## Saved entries
Start of Block

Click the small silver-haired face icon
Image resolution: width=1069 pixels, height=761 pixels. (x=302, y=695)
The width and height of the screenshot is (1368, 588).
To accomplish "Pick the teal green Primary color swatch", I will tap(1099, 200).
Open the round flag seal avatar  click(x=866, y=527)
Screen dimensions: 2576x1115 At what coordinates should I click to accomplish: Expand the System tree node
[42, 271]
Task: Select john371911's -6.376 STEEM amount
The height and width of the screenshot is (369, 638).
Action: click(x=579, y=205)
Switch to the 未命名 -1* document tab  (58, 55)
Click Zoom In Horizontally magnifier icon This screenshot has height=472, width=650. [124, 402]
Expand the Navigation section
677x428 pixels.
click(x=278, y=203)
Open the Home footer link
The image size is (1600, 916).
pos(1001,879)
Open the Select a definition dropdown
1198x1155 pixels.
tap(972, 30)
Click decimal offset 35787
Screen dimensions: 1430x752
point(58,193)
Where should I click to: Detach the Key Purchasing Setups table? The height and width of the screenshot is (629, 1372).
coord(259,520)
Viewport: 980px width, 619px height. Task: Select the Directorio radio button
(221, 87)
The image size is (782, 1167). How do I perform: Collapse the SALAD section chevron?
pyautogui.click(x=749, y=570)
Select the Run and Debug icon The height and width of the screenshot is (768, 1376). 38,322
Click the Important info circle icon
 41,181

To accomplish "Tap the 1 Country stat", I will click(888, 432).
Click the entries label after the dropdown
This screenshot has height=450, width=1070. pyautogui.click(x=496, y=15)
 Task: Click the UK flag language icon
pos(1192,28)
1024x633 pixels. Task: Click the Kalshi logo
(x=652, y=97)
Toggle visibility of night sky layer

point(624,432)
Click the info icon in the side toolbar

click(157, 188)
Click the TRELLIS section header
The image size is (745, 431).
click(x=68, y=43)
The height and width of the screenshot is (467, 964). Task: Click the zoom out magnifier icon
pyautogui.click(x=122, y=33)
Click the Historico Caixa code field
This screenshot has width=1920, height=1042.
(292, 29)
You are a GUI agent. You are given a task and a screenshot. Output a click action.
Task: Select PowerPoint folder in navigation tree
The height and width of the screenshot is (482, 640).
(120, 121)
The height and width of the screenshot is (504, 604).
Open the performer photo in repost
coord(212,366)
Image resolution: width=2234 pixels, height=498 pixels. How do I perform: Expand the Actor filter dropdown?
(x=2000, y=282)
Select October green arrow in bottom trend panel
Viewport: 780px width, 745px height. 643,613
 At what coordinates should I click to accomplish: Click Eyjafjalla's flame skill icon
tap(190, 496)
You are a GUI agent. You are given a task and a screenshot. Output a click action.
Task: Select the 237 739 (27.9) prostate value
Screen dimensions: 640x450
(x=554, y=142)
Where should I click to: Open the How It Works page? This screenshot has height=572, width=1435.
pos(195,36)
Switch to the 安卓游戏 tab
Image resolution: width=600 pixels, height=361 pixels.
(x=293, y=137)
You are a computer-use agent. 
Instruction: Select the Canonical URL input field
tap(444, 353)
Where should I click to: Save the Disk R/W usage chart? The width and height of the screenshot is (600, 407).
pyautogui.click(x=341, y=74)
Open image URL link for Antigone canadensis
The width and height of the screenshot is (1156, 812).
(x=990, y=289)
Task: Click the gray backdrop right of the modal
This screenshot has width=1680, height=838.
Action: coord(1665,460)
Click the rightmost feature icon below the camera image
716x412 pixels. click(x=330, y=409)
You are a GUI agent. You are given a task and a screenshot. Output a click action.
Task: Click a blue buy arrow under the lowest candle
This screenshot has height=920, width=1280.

End of Block

## TASK DESCRIPTION
Search the entries above for the string "Switch". Copy each line in which it appears.

## EXERCISE RESPONSE
Switch to the 未命名 -1* document tab  (58, 55)
Switch to the 安卓游戏 tab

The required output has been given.